What you should do: Would you please retype, exactly, the lines of the listing below between the line with "Where should I" and the line with "The height and width of the screenshot is (420, 622).", inclusive?

** Opening Working data block **

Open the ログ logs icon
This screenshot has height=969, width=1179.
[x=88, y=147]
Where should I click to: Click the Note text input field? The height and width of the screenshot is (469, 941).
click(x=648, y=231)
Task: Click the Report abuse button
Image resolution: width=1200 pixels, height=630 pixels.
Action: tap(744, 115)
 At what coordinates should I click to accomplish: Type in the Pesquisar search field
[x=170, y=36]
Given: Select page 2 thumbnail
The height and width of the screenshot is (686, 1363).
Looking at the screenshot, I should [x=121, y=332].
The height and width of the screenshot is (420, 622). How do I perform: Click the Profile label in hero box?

** Closing Working data block **
** Opening Working data block **

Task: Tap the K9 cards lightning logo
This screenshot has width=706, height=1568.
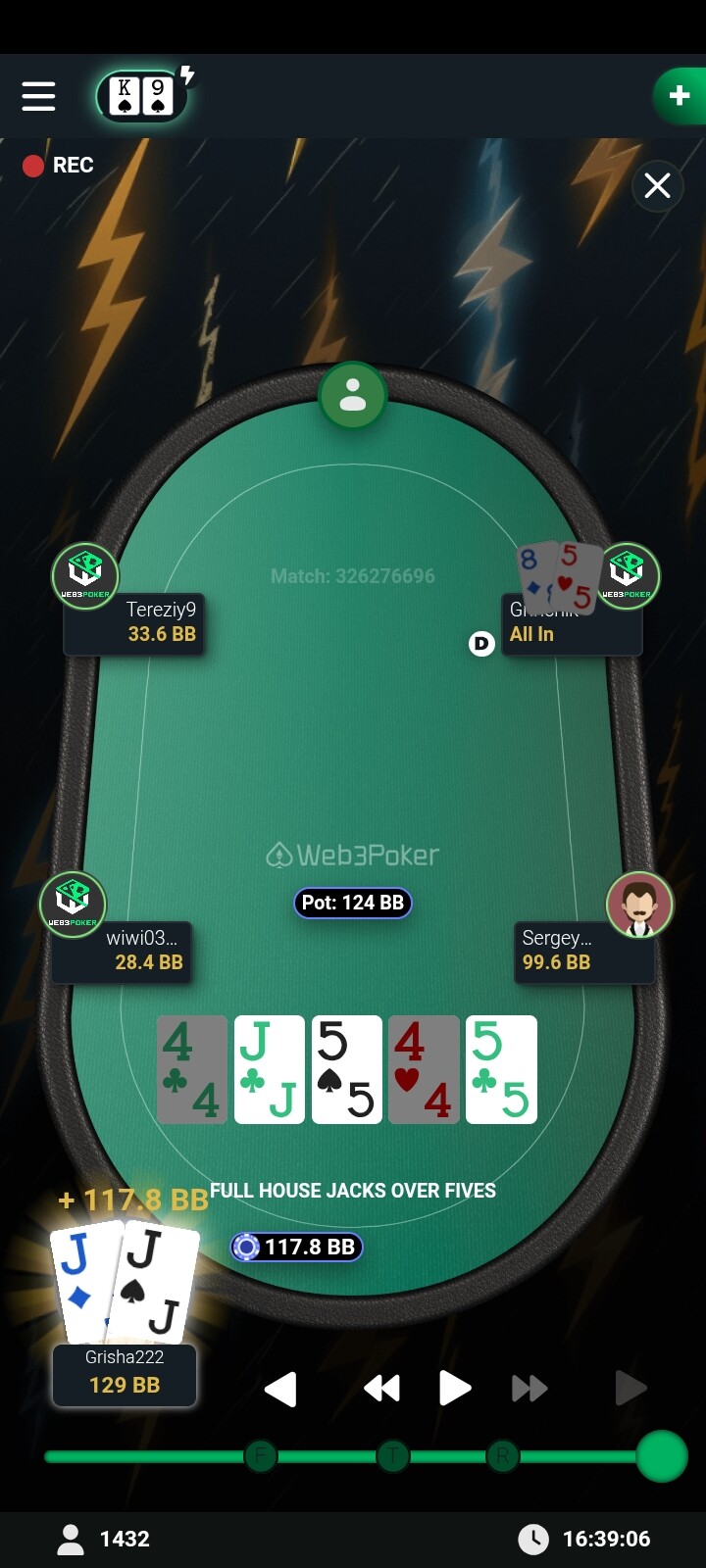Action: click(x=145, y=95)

** Closing Working data block **
** Opening Working data block **

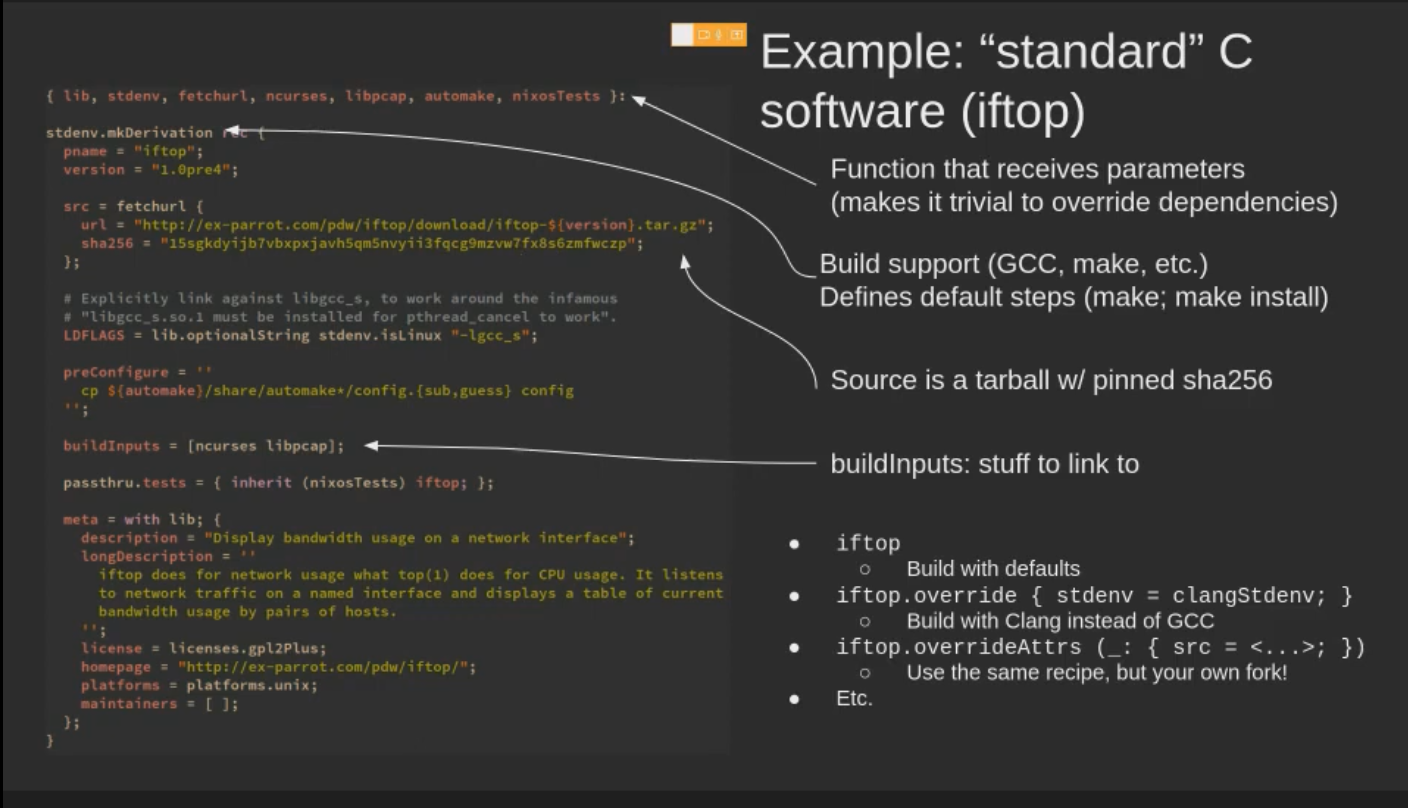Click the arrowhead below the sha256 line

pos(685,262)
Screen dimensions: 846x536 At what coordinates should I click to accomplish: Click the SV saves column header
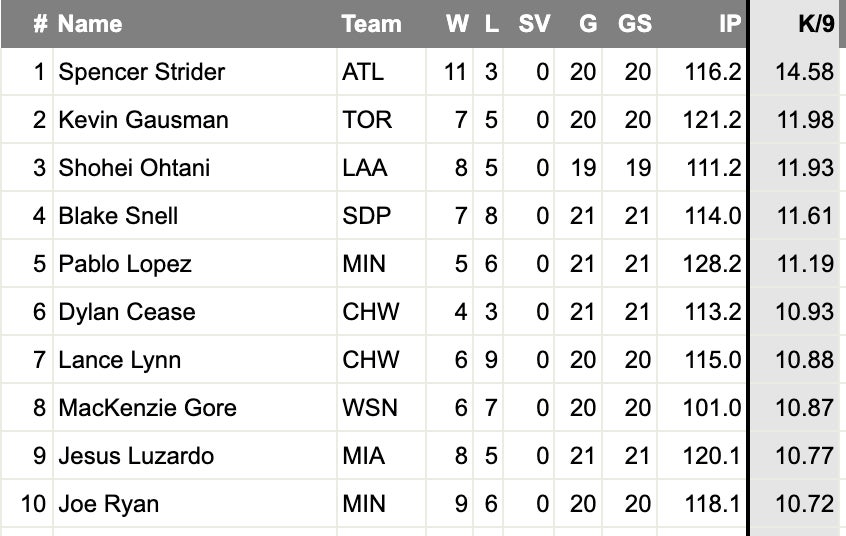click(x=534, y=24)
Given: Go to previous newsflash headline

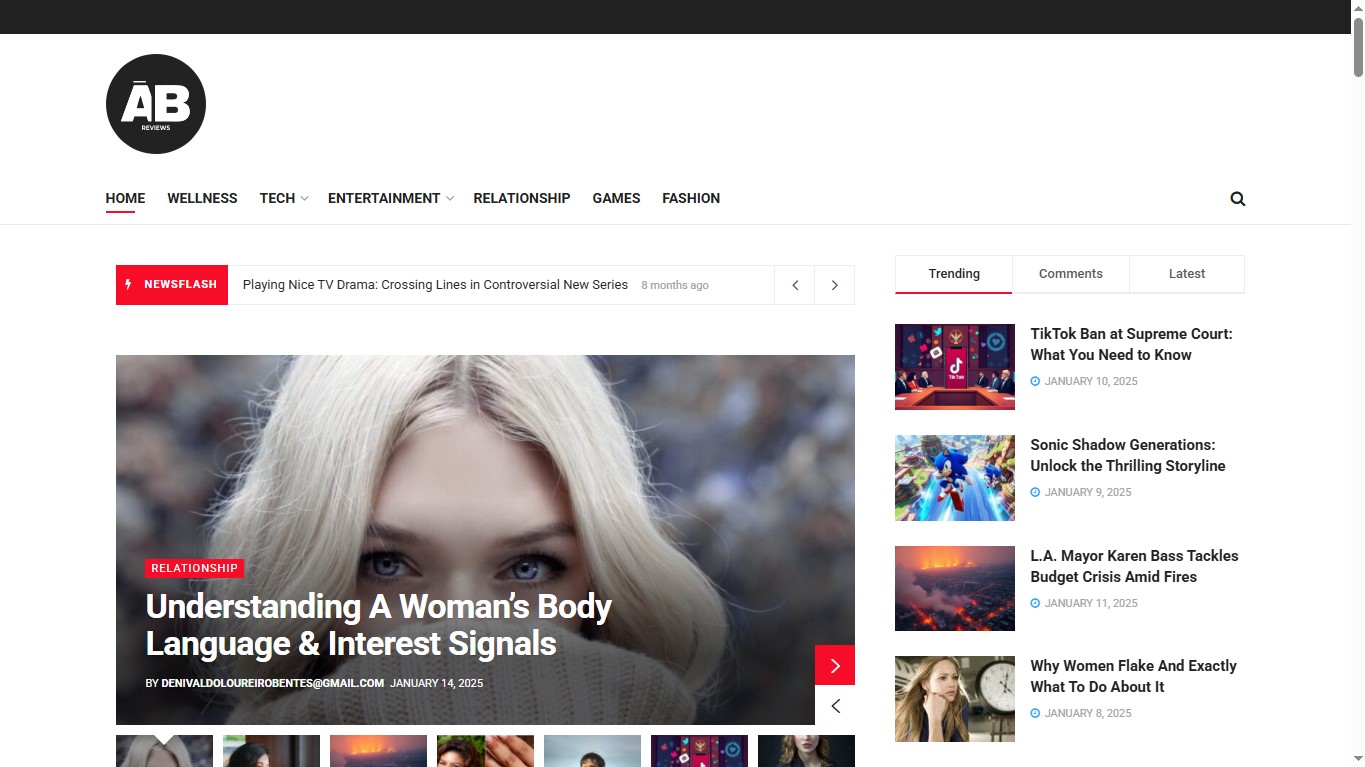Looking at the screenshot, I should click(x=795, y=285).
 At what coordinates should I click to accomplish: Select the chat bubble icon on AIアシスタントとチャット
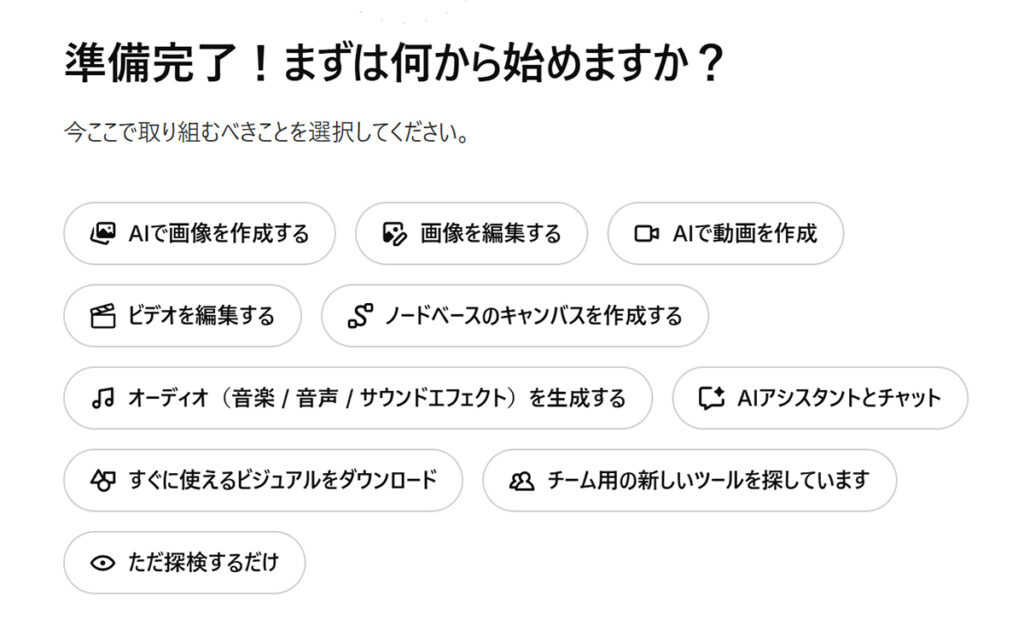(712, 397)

** Closing Working data block **

Exercise output:
Where should I click to: Click the Note text input field? The height and width of the screenshot is (469, 941).
click(x=648, y=231)
Task: Click the Report abuse button
Image resolution: width=1200 pixels, height=630 pixels.
Action: tap(744, 115)
 At what coordinates should I click to accomplish: Type in the Pesquisar search field
[x=170, y=36]
Given: Select page 2 thumbnail
The height and width of the screenshot is (686, 1363).
Looking at the screenshot, I should [x=121, y=332].
The height and width of the screenshot is (420, 622). How do I perform: Click the Profile label in hero box?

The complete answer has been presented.